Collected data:
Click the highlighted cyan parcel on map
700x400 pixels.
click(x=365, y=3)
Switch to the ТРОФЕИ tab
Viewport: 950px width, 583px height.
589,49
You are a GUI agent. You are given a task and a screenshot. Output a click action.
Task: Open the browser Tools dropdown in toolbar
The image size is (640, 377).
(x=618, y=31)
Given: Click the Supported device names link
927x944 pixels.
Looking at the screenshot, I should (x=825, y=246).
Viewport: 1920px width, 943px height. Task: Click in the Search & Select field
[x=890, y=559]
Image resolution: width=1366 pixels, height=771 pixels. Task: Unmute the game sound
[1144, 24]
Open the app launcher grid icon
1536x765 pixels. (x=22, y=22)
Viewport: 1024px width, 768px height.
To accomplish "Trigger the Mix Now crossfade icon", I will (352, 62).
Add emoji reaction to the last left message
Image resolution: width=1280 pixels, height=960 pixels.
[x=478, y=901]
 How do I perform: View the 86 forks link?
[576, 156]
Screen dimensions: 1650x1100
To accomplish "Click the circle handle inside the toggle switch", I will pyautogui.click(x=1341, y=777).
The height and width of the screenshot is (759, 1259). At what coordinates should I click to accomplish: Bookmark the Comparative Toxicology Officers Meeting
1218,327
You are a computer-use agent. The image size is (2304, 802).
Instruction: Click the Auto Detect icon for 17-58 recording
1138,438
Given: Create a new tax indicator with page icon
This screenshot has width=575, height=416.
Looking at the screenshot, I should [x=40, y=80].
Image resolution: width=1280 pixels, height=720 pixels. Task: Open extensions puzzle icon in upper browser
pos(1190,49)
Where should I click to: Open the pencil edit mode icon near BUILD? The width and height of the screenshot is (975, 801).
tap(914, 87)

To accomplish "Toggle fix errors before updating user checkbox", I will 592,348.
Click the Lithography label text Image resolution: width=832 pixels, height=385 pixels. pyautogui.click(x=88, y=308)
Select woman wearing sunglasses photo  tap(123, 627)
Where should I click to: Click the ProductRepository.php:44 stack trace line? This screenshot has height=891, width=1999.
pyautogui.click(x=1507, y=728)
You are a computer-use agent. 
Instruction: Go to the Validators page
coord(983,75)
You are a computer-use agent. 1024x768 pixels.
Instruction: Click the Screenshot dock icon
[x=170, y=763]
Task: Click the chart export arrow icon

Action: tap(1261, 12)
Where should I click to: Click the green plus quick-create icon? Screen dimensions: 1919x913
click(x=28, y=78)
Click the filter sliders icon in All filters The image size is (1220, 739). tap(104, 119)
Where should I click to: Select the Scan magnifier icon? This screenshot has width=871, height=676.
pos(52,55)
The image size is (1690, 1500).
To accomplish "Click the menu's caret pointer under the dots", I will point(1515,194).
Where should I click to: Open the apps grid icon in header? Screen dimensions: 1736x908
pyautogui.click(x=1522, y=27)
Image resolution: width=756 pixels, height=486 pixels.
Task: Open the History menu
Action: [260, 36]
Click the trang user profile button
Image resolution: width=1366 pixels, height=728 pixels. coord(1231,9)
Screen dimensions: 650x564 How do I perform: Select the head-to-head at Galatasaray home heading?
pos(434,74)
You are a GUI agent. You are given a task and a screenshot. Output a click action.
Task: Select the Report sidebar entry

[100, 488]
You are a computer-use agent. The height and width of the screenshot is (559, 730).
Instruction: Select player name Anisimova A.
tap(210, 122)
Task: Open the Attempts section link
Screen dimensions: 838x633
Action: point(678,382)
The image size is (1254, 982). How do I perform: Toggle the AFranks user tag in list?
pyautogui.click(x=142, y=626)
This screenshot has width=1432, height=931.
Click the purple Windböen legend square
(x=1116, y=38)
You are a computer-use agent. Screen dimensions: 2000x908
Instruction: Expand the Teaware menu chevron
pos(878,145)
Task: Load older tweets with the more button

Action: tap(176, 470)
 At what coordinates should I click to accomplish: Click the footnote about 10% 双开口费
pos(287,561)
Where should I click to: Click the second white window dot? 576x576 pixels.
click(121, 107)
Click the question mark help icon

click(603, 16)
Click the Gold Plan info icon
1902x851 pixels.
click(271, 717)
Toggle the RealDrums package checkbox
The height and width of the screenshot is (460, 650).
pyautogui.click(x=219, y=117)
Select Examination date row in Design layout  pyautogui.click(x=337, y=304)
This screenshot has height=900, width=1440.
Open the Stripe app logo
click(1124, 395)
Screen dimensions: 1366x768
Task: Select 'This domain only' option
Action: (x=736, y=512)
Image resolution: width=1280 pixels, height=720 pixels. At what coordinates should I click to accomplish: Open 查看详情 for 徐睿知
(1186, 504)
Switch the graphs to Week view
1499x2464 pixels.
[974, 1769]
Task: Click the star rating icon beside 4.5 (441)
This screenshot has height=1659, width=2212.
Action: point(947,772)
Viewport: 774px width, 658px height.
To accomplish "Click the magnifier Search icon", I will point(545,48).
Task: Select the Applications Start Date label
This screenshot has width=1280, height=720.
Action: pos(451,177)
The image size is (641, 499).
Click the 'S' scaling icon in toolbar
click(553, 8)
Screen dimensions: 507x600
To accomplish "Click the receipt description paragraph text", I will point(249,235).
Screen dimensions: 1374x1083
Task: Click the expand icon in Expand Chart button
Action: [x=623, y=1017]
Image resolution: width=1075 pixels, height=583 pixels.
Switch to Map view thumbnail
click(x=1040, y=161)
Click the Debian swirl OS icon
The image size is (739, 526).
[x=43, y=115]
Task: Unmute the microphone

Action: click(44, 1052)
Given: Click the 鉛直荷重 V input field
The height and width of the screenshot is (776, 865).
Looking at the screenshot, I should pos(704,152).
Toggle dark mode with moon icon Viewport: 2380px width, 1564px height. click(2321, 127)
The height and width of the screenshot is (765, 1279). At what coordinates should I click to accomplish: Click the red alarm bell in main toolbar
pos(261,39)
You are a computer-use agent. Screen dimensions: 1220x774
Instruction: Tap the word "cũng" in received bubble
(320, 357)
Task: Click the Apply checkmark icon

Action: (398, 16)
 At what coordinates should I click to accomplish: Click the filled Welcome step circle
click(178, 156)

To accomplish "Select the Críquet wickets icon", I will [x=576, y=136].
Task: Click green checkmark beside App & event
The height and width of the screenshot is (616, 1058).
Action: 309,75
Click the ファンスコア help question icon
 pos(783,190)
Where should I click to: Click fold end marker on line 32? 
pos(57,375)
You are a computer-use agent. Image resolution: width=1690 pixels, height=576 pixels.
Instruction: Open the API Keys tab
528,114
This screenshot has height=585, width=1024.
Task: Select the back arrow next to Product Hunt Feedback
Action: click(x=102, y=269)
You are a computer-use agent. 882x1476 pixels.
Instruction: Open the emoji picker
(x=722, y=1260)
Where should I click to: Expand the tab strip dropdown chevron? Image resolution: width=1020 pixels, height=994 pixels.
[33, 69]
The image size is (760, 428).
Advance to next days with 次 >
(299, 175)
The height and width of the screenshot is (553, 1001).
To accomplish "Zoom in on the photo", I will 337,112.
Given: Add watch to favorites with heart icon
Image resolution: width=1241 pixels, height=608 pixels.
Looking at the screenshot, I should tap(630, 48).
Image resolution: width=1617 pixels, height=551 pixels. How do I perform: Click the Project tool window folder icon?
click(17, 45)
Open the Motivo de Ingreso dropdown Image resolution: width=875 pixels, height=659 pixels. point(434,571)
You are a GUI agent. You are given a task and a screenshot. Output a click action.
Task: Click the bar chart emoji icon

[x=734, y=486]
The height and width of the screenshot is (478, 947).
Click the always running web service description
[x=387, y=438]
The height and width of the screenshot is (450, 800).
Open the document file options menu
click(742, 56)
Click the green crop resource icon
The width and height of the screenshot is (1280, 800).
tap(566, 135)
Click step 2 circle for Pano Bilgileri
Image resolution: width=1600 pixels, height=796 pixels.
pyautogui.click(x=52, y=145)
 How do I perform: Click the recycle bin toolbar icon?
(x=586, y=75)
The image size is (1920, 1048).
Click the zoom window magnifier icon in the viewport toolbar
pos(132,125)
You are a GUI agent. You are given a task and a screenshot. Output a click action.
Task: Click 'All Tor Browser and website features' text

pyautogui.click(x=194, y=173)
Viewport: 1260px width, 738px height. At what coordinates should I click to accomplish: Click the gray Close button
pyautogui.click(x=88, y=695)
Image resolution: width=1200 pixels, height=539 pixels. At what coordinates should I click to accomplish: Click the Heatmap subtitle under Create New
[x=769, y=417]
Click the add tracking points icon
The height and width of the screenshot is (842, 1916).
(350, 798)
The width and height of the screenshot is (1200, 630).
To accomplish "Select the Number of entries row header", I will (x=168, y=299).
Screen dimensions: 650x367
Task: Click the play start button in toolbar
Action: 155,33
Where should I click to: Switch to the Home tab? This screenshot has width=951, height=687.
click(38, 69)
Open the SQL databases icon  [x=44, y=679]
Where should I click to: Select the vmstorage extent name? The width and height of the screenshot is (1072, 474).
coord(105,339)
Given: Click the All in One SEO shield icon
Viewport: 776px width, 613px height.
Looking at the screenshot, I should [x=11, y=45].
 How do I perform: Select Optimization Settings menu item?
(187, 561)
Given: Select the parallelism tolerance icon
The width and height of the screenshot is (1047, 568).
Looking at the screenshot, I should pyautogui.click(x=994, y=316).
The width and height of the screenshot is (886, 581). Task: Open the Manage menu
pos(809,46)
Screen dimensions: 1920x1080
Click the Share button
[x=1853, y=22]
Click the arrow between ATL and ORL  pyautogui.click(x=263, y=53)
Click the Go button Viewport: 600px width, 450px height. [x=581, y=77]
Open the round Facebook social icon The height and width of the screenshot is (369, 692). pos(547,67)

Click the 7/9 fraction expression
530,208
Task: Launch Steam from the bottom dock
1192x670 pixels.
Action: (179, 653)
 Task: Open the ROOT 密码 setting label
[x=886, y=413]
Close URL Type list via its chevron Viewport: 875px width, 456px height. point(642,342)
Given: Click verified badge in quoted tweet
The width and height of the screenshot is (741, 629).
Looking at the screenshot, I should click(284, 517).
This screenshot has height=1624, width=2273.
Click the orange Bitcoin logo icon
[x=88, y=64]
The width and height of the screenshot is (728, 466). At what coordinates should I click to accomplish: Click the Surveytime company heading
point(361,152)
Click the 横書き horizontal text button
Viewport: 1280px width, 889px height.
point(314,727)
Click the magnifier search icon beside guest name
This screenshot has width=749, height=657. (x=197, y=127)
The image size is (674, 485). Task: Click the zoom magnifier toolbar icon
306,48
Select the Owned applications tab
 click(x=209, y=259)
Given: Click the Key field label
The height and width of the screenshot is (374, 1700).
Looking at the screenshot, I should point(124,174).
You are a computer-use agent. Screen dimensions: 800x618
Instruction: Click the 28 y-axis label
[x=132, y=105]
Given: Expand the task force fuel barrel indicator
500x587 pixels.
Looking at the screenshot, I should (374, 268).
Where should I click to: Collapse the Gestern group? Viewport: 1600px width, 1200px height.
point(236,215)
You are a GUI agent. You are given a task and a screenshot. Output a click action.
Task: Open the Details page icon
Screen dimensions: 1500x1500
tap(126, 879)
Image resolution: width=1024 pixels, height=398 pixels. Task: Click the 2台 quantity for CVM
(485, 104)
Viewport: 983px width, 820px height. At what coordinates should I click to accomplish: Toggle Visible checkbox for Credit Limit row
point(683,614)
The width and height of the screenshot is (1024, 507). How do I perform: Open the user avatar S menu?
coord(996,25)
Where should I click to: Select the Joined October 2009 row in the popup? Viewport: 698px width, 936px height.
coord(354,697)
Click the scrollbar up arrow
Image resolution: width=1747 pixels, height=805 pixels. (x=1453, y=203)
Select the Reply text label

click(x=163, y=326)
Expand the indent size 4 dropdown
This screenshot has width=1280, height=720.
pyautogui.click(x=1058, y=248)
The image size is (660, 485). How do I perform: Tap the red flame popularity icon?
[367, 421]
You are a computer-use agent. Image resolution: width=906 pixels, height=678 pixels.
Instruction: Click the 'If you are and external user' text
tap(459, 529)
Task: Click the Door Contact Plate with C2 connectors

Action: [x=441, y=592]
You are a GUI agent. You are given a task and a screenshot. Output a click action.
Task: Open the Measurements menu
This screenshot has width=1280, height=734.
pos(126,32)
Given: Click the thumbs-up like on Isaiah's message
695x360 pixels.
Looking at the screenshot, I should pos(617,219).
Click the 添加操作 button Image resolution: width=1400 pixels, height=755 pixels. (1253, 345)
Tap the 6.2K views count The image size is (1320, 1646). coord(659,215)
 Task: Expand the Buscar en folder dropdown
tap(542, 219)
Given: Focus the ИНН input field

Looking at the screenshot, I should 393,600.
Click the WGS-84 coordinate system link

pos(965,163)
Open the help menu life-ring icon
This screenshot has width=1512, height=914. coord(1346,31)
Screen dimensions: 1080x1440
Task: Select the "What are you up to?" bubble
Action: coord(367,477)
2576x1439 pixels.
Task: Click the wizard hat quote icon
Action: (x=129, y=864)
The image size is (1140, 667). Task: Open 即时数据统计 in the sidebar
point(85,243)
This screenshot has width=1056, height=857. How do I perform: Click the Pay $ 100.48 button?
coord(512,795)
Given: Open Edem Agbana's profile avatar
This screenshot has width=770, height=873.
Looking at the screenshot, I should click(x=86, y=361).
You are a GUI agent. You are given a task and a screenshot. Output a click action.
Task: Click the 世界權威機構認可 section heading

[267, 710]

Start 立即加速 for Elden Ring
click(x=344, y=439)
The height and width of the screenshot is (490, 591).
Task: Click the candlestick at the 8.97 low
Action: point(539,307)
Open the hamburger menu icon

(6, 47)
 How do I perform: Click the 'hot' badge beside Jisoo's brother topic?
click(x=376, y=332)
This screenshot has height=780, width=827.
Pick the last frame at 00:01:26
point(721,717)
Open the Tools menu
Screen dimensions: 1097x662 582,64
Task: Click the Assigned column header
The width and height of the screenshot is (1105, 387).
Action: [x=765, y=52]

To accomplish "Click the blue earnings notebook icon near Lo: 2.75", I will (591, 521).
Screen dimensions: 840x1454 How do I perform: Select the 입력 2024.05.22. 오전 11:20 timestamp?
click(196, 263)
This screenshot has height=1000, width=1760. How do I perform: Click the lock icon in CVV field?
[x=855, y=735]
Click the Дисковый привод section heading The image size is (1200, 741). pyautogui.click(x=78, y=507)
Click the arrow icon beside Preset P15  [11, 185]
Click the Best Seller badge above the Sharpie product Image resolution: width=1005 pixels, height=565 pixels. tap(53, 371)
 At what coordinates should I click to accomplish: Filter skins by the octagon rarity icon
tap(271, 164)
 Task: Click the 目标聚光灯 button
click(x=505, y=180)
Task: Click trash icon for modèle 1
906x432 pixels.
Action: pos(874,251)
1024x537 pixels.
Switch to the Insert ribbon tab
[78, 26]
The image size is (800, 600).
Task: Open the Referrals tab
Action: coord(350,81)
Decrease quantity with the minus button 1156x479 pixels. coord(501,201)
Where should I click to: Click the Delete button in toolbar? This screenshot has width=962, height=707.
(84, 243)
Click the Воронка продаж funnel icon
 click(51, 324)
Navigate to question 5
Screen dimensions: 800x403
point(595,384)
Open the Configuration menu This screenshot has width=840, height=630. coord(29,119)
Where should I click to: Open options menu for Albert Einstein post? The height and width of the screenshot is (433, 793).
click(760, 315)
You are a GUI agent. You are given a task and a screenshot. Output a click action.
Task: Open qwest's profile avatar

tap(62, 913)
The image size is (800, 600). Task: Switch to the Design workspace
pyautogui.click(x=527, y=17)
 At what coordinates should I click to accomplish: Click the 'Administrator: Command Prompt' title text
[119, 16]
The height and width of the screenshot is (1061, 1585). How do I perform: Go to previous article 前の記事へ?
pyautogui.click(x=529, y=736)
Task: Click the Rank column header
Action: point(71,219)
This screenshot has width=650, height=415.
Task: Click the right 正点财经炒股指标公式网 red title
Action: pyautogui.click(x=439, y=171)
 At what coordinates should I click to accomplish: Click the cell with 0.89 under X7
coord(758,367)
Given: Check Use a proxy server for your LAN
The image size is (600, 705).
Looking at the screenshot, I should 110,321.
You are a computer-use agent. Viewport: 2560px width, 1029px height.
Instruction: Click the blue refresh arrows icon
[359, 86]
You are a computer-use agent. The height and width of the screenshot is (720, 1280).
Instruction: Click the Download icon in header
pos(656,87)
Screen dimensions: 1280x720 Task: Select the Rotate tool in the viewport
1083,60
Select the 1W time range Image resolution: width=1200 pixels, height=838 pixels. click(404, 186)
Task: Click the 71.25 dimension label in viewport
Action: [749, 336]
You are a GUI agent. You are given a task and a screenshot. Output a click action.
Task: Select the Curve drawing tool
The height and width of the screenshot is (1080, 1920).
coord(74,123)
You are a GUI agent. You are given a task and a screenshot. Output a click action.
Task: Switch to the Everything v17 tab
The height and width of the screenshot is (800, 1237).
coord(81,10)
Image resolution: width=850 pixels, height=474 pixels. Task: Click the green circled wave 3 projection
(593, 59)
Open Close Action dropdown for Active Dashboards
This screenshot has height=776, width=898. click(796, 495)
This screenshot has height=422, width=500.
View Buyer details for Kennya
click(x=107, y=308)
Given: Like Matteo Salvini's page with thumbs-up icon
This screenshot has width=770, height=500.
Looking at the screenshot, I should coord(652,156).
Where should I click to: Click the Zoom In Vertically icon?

Work to be completed. In the reply, include exactly the lines from the beginning of the entries above through the line holding "Screen dimensions: 1650x1100", and nothing besides.

Answer section.
Click the highlighted cyan parcel on map
700x400 pixels.
click(x=365, y=3)
Switch to the ТРОФЕИ tab
Viewport: 950px width, 583px height.
589,49
You are a GUI agent. You are given a task and a screenshot. Output a click action.
Task: Open the browser Tools dropdown in toolbar
The image size is (640, 377).
(x=618, y=31)
Given: Click the Supported device names link
927x944 pixels.
Looking at the screenshot, I should (x=825, y=246).
Viewport: 1920px width, 943px height. Task: Click in the Search & Select field
[x=890, y=559]
Image resolution: width=1366 pixels, height=771 pixels. Task: Unmute the game sound
[1144, 24]
Open the app launcher grid icon
1536x765 pixels. (x=22, y=22)
Viewport: 1024px width, 768px height.
To accomplish "Trigger the Mix Now crossfade icon", I will (352, 62).
Add emoji reaction to the last left message
Image resolution: width=1280 pixels, height=960 pixels.
[x=478, y=901]
 How do I perform: View the 86 forks link?
[576, 156]
Screen dimensions: 1650x1100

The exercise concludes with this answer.